→ TASK BRIEF:
Go through the data below and gather each line containing "agent".

Stored data entries
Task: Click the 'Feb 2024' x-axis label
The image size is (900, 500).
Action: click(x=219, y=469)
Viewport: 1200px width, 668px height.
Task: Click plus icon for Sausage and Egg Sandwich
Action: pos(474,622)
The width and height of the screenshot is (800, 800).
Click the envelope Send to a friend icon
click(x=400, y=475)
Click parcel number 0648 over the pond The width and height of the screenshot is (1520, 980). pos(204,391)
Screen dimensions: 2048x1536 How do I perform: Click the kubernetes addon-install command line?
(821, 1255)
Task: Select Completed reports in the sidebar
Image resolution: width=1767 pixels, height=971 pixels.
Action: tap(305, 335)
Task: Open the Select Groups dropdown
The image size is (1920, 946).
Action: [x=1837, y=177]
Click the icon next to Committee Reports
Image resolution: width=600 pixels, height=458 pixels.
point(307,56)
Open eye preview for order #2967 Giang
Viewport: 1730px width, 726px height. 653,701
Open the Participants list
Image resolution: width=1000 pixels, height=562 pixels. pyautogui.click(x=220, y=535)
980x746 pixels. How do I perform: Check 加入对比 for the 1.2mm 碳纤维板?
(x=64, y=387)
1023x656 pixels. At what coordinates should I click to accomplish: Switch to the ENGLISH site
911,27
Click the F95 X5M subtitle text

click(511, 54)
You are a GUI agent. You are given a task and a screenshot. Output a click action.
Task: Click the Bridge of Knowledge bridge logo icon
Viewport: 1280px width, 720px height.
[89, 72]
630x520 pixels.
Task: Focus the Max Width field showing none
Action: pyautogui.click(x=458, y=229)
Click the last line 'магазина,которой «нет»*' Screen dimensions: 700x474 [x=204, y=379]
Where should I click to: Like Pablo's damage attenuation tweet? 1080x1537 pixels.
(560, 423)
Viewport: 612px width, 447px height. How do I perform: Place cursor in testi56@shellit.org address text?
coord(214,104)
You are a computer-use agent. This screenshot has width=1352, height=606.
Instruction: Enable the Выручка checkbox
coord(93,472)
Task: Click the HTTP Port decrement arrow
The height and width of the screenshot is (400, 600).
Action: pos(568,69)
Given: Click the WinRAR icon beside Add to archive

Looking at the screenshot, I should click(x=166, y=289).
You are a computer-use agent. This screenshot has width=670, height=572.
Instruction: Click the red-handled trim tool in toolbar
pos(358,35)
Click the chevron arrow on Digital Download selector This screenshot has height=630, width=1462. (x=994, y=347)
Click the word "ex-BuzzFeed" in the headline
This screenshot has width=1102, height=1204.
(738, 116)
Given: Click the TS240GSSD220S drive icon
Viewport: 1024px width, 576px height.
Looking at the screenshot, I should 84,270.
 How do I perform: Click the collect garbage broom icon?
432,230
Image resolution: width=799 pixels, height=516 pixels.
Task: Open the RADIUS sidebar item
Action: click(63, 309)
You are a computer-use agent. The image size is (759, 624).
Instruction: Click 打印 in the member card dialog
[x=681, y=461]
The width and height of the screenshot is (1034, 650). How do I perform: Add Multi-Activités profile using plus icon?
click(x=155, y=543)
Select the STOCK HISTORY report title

→ FINISHED TASK:
You are a GUI agent. You are given a task and a screenshot. Output a click action.
You are a computer-use agent. This screenshot has width=1352, height=606.
You are a computer-use agent. This screenshot has width=670, height=572.
You are a computer-use agent. The image size is (759, 624).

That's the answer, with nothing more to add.